• _Assignment_: The answer must be an exact copy of the records, with no pictures in it.

• _Saved entries_:
######
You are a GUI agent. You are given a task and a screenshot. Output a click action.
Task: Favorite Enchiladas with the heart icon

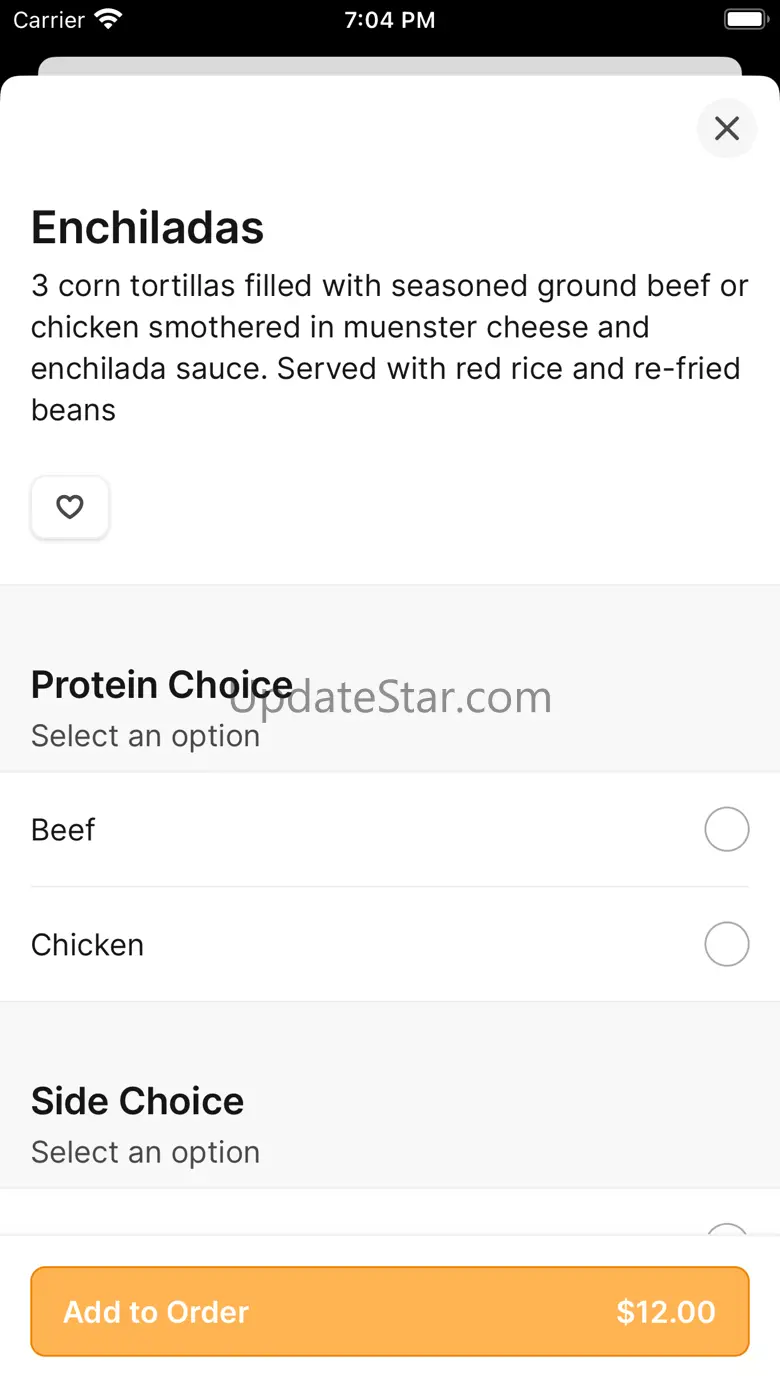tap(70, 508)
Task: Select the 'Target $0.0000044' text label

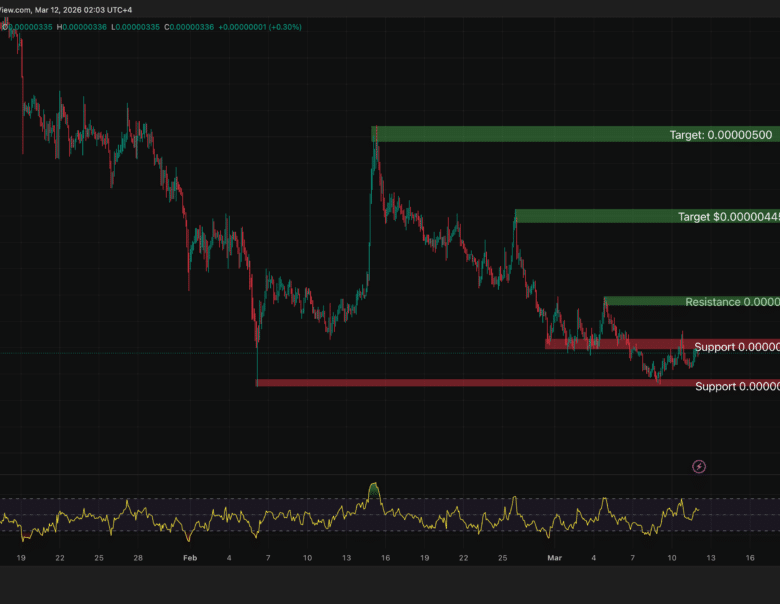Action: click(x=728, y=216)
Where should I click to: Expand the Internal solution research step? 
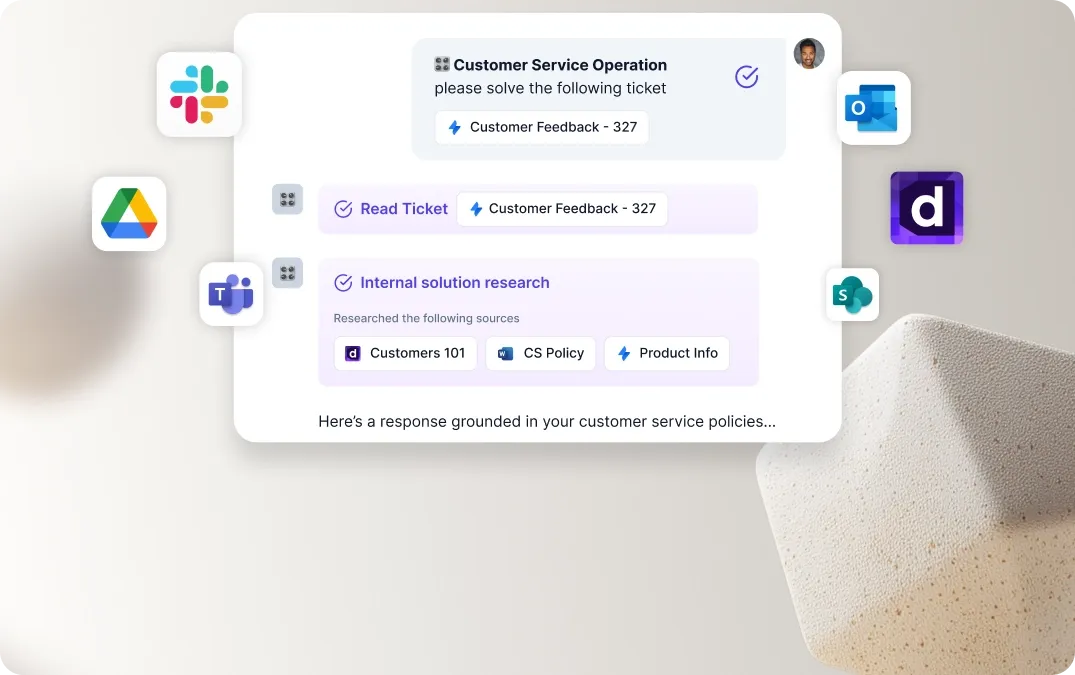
######
• _Written solution_:
You are a GUI agent. You are given a task and a screenshot. Output a click action.
Task: Favorite Enchiladas with the heart icon

tap(70, 508)
Task: Select the 'Target $0.0000044' text label

Action: click(x=728, y=216)
Where should I click to: Expand the Internal solution research step? 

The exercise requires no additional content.